You need to make sure your index parser is properly configured. Of course if you’re just using SQL, noSQL or flat text with regex… that might be why it’s so slow. And unless you’re using a billion records, the is no reason why an enterprise indexer/search like xapian, lucene etc could be slow on anything but a rubber band computer.
Perhaps I’d need to understand what tech you’re using first.
February 13th, 2011 at 2:51 am
I’d say prefix searching, or whole match searching is useful. I don’t see that substring matching of packages is particularly useful. There are things like “python-foo” where you certainly might only know the name of it as “foo”. But I don’t think searching for “pie” matching “guppie” is particularly useful. Then again, I also don’t think searching for “python” should match 1000 “python-foo” packages.
February 14th, 2011 at 9:21 am
+1 for dropping the substring search, at least for now, and until it is a setting. The biggest advantage I can see for substring matches is a slightly higher chance of avoiding duplicates when the user is not looking in the right place. This however comes at a very high cost, and is also counter-intuitive and counter-productive for most of us who use launchpad daily and know where to look.
I would take the performance improvement over the increased duplicates any day (I’m not even sure it can make such a difference about duplicates, but even if it does!).

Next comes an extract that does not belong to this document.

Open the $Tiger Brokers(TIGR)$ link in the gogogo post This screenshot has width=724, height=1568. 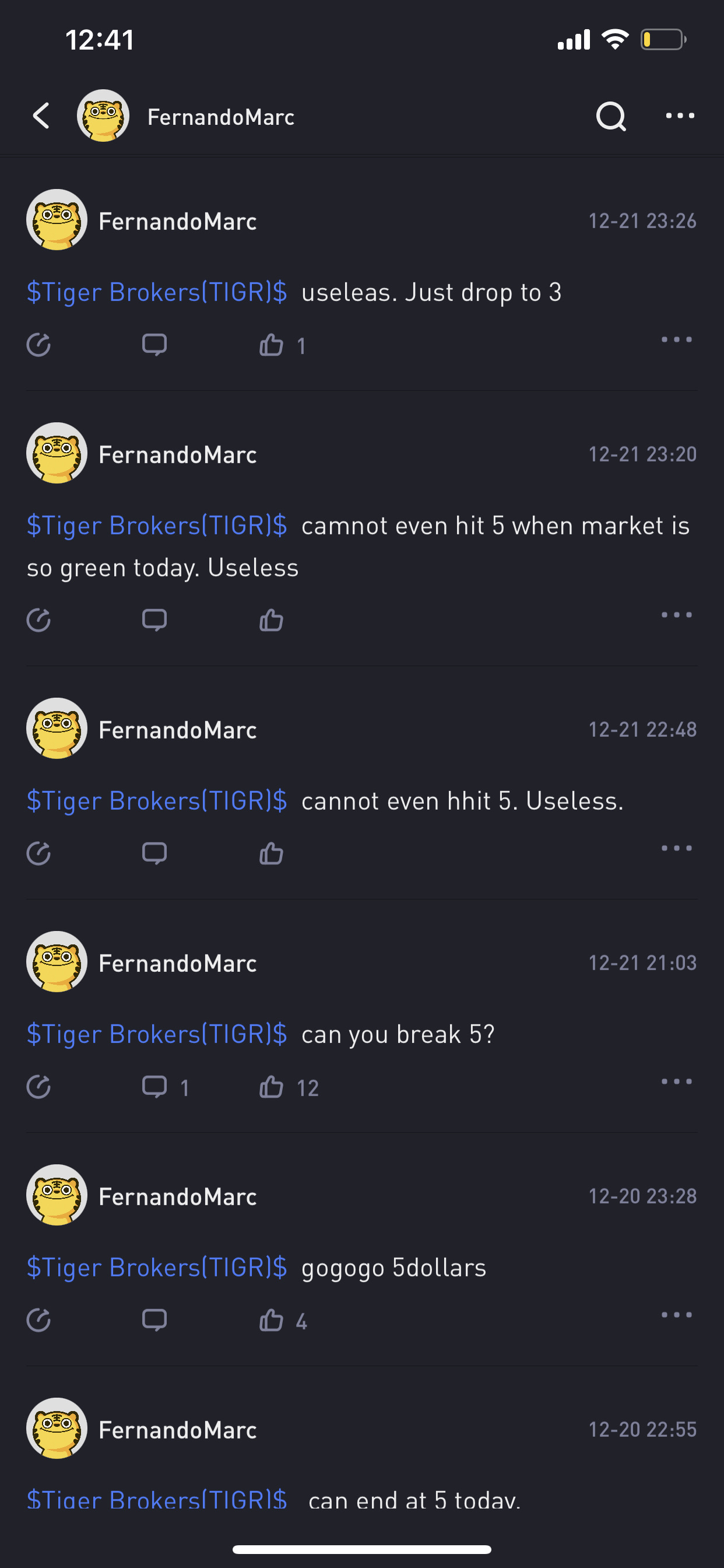coord(157,1268)
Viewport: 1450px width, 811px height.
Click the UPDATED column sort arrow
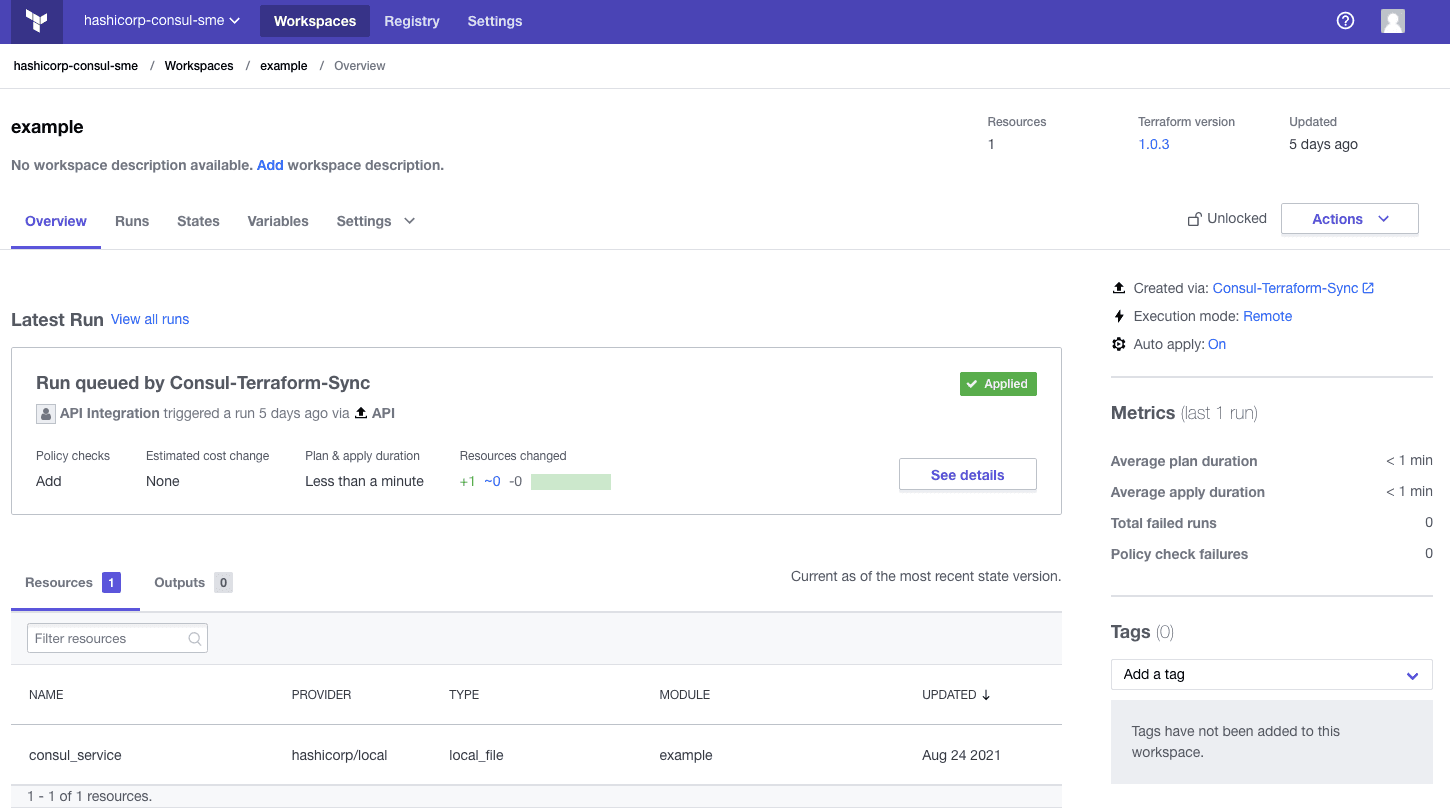986,695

Even going for prefix matching only, as suggested on the mailing-list, still seems counter-intuitive to me, and would need at least smarter safeguards, like being disabled for less than 4-5 letters or if the prefix is in the name of the current package (to avoid bug 268508 for instance).
And if any kind of implicit matching on package name is kept (or re-introduced later), I would ask one favor: please please make this a setting that can be turned off per-search or per-user, even when it won’t have any performance hit anymore.